Hac ibadeti farklı inançlara sahip bir çok toplumda bulunmaktadır.
Mesela Japonlar, ataları Güneş’in, bir gün, halen kendilerinin üzerinde ikamet ettiklerine inandıkları adaya inip çevrede dolaştıktan sonra tekrar göğe hareket etmiş olduğunu düşünürler. Atalarının kendilerine bahşetmiş olduğu bu şerefin hatırası olarak Japonlar, yaya olarak aynı güzergahı izlerler ve bu onların haccıdır.

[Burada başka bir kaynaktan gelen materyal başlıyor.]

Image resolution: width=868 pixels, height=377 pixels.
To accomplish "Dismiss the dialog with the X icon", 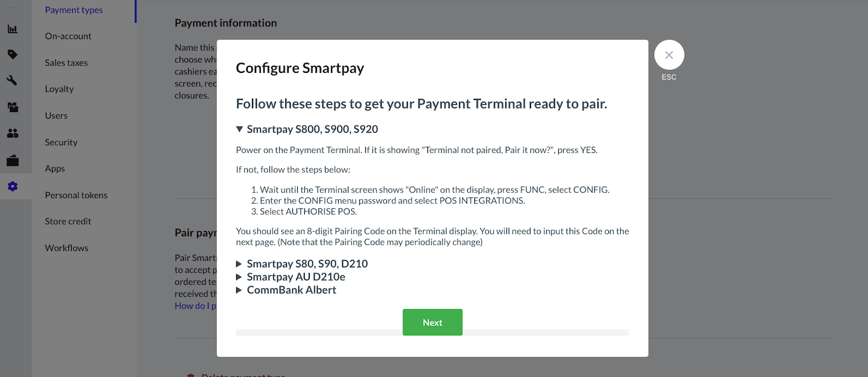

Hindistan'ın Hinduları başka bir hac telakkisine sahipler. Tanrı görülmediğinden, O’na tazimde bulunmak için ilahi yaratıcı gücün en büyük tezahürlerinin ortaya çıkmış olduğu yerleri, ziyaret etmek gerekir. Örneğin Ganj, en önemli nehirdir, ta Himalayalardan Bengal Körfezi’ne kadar kıtayı sular ve hatta denize açıldığı bir kayadan çıkan Ganj’ın kaynağını ziyaret etmek için yolculuk yapmak Hinduların en önemli haccıdır. Ganj, Alfahabad yakınında, diğer bir büyük nehir olan Jumma ile birleşir ve bu birleşme yerinde bilhassa ay ve güneşin tutulmaları gibi özellikle önemli vakitlerde yıkanmak da, Hindu dininin en büyük haclarından biridir.
Gotama Buda'nın , kendi dininin vahyini bir yabani incir ağacı altında almış olduğuna inanılır. Önce bu ağacı, sonra da bu kutsal ağacın eskiden varolduğu yeri ziyaret etmek Budistlere göre haccın konusunu oluşturmuştur ve oluşturmaya devam etmektedir.
Kısaca bir dinin ermiş kurucusunun doğum yeri, onun defnedildiği yer, bir mucizenin meydana geldiği yer, çeşitli toplumlara göre yeryüzünün farklı bölgelerinde hac yapılmasının sebeplerini oluştururlar.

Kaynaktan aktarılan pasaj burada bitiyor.